Last week in Perfect 10 v. Amazon and Google, May, 16, 2007, Decision No. 06-55405 entitled PERFECT 10, INC. V AMAZON. INC., , the Court of Appeals for the Ninth Circuit delivered – in a de novo decision - a complete pass (ie victory) to Google and drove the ship of fair use through conventional wisdom on the author’s presumed exclusive right to control the display of their work. This result reads as an almost guidebook for Google – as a search engine - to continue doing what it is doing without modification and escape direct copyright infringement liability, and thus secondary liability. The result of the decision undid Perfect 10’s preliminary injunction and leaves open whether or not the DMCA’s applies here. The decision is so complementary of Google’s approach to another’s copyrighted work, the copyright author community is left holding its head in its hands.
Perfect 10 argues that Google displays a copy of the full- size images by framing the full-size images, which gives the impression that Google is showing the image within a single Google webpage.

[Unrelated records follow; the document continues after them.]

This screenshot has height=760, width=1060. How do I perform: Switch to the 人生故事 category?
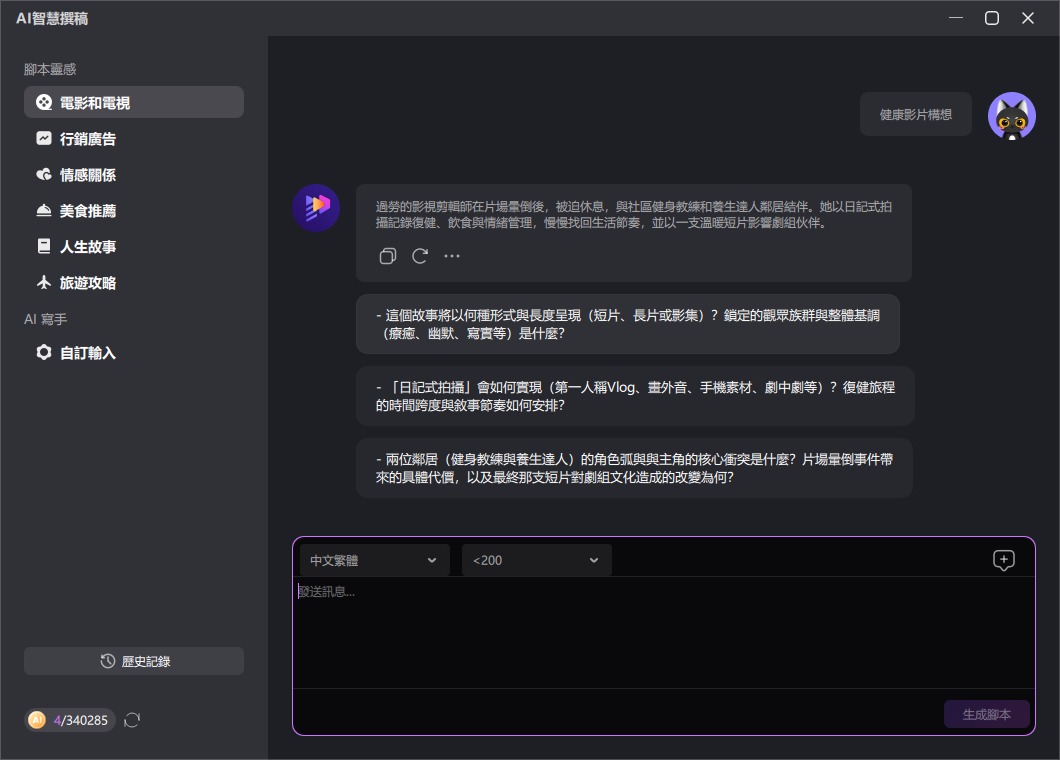42,247
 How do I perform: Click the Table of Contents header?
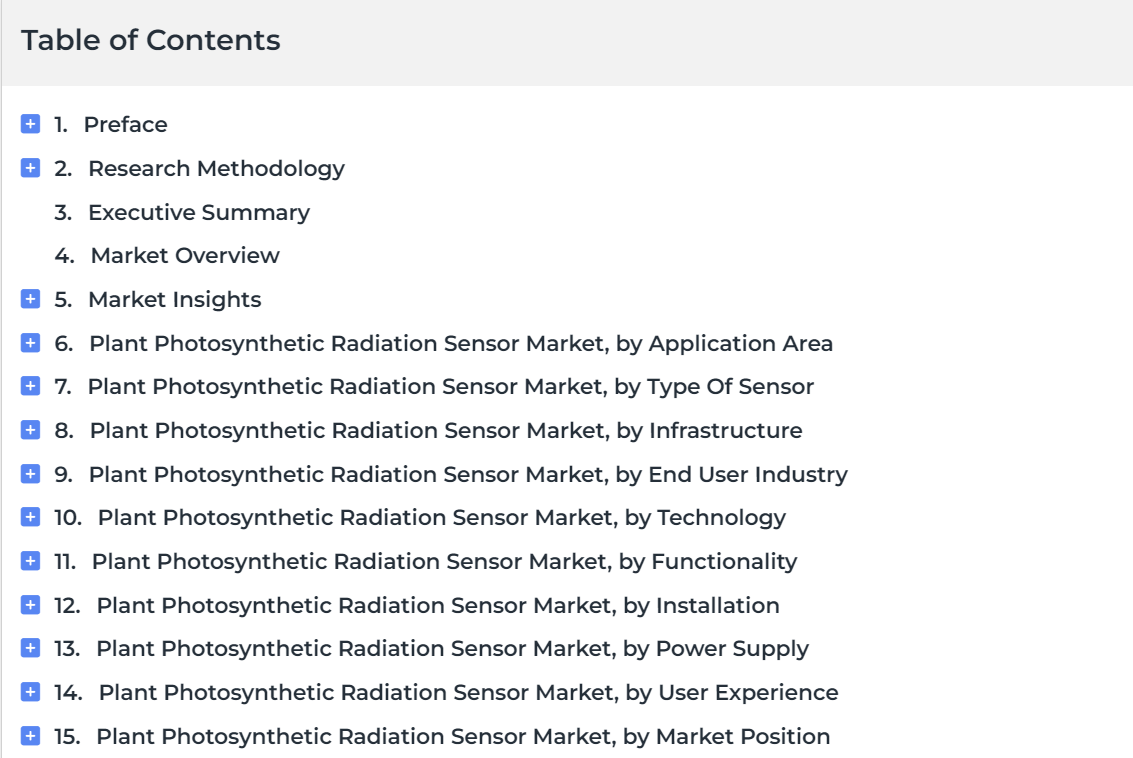pyautogui.click(x=150, y=40)
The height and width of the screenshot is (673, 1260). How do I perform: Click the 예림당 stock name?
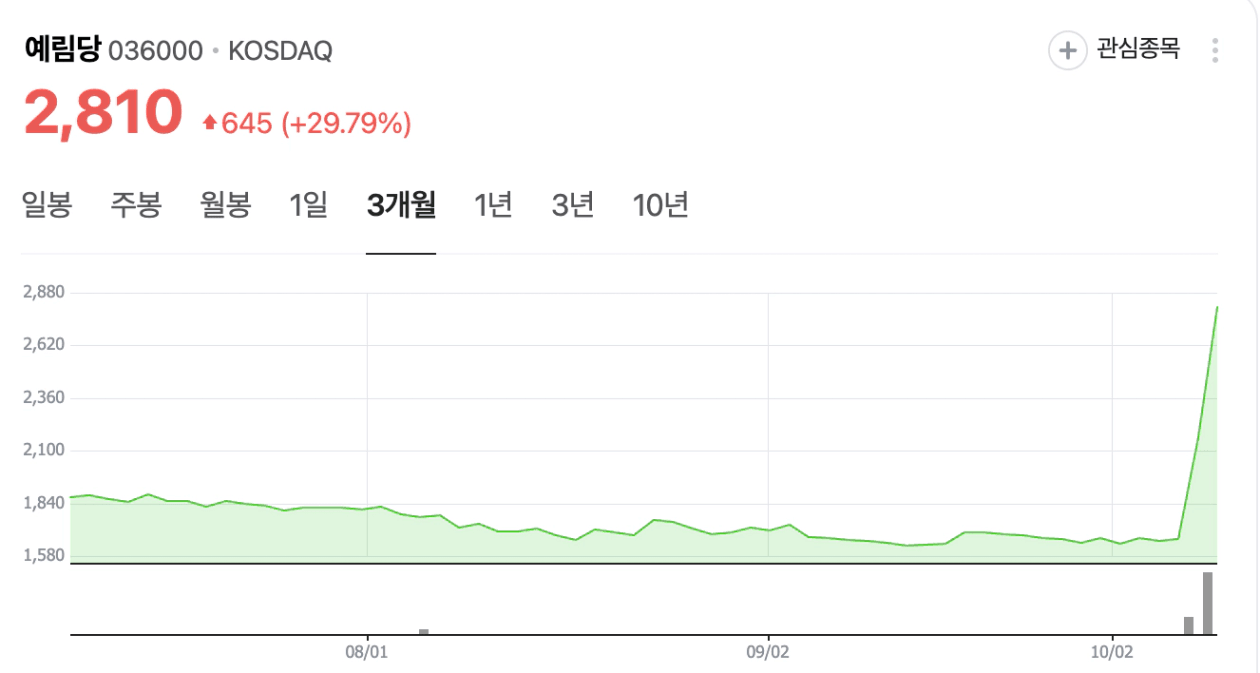click(63, 50)
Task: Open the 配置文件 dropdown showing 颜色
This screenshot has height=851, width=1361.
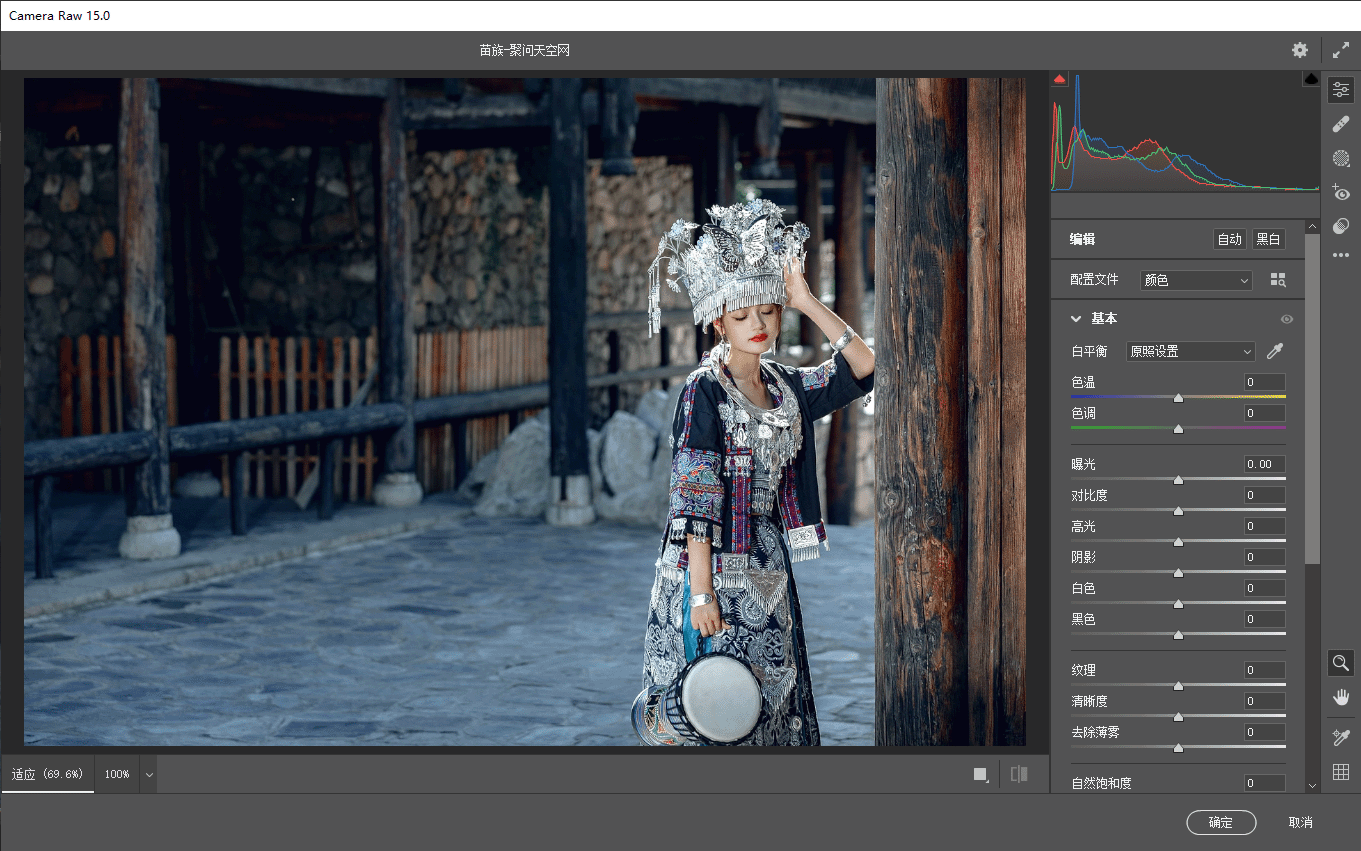Action: point(1195,280)
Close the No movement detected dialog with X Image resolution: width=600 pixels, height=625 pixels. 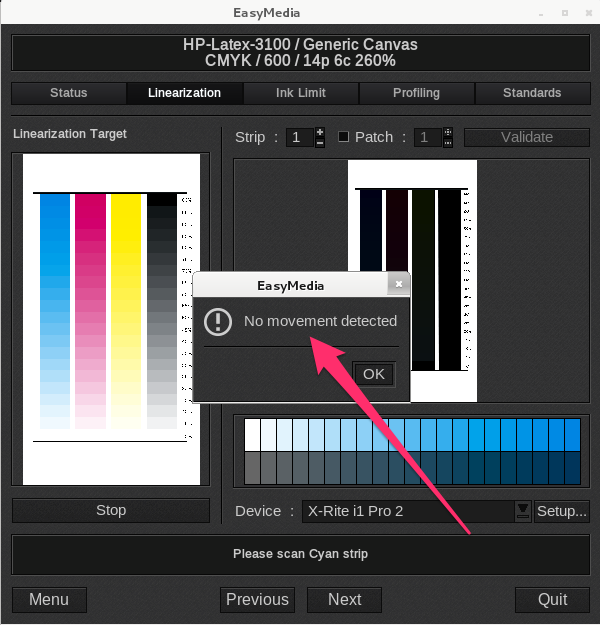[399, 285]
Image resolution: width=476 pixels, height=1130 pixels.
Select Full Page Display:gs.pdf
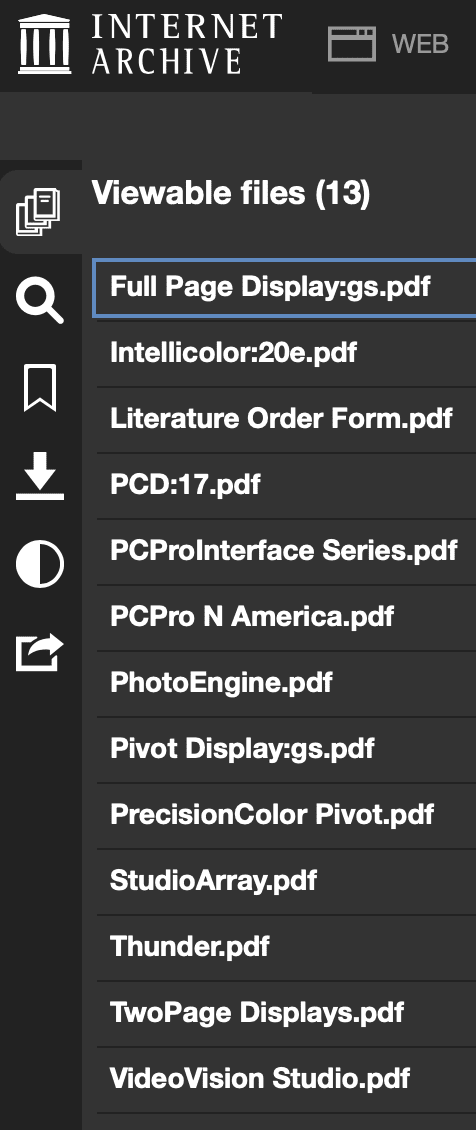tap(285, 287)
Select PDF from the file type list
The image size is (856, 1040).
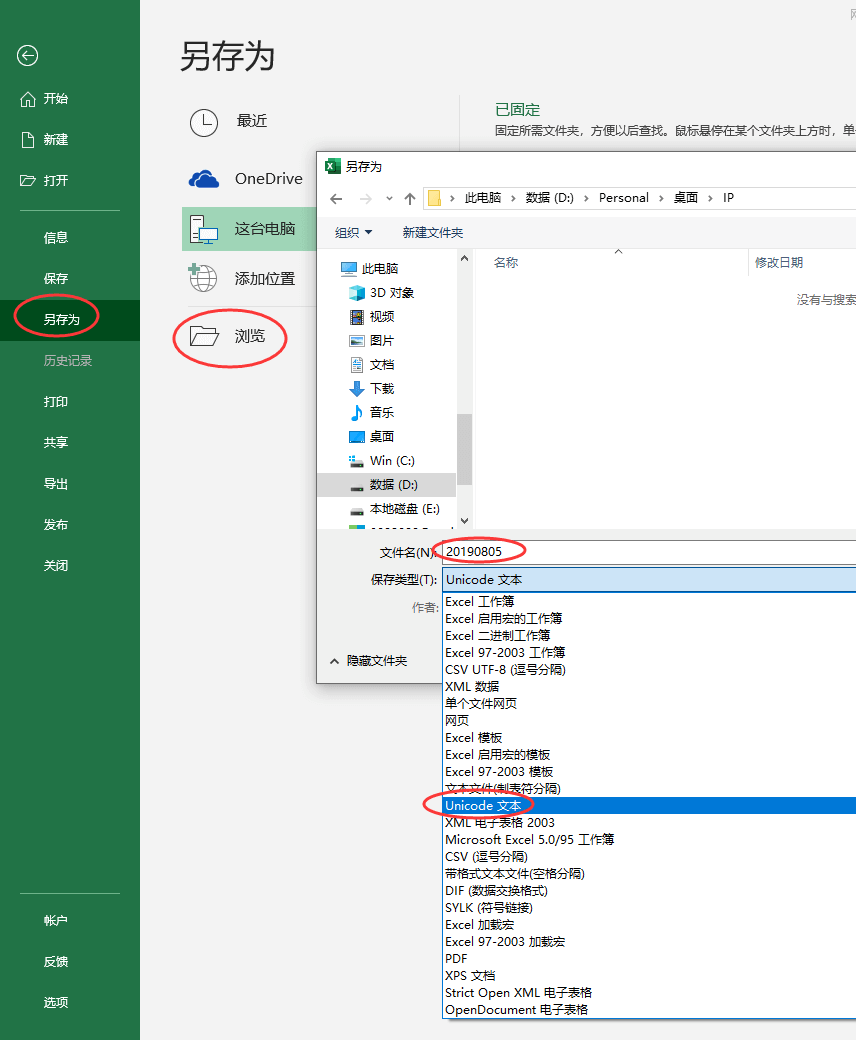[456, 959]
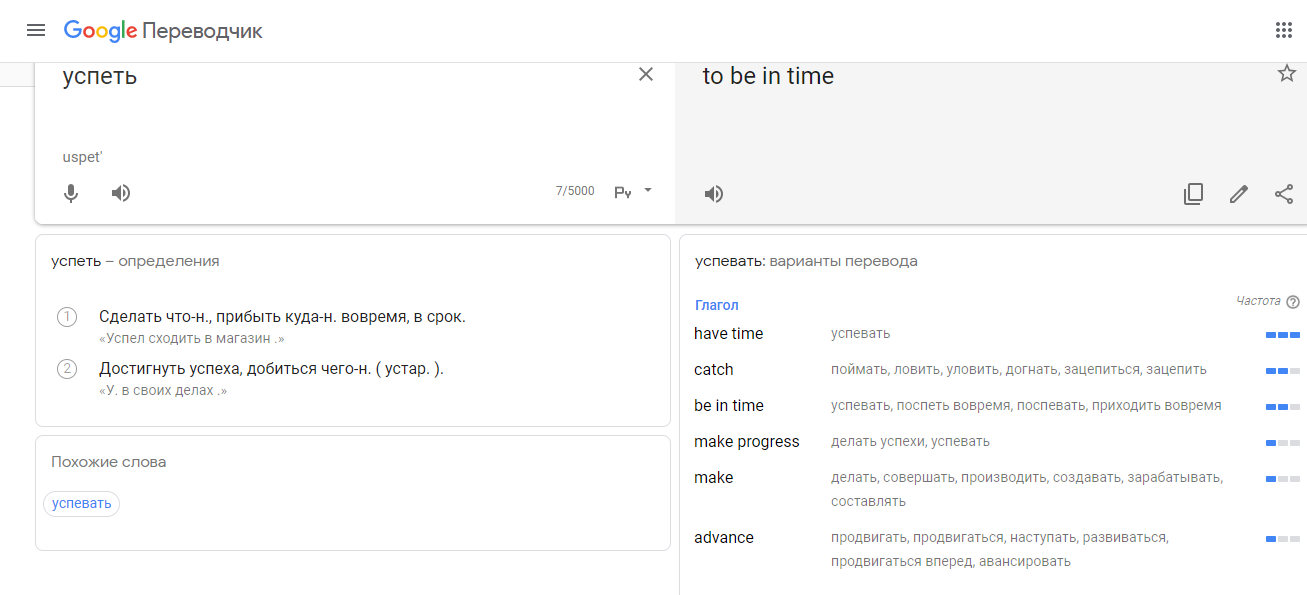Start voice input with microphone icon

[x=71, y=193]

Is Perfect 10 and any copyright author entitled to injunctive relief – to stop – an unauthorized party from (a) using thumb nails; and (b) instructing a browser to go out and get an image to display that image on the user’s browser? No and No. What amazes this reader however is to get there, the Court of Appeal made three astonishing conclusions: (1) the exclusive display right does not include preventing others from forcing the display but is somehow limited to those that have an actual copy and then do the displaying – never Google; (2) “Google is incidental”; and (3) Google’s search result use is significantly transformative. Although this Court does not get to the application of the DMCA here, it does inform that Google cannot – for technical reasons - police its site. As an aside, unless Viacom comes up with some fancy footwork, this Court’s position on the DMCA may be the death knell of Viacom’s new assertions otherwise. (See http://www.thepiracylawyer.com/2007/04/03/viacom-v-google-viacom-and-google-had-better-read-the-perfect-10-case/)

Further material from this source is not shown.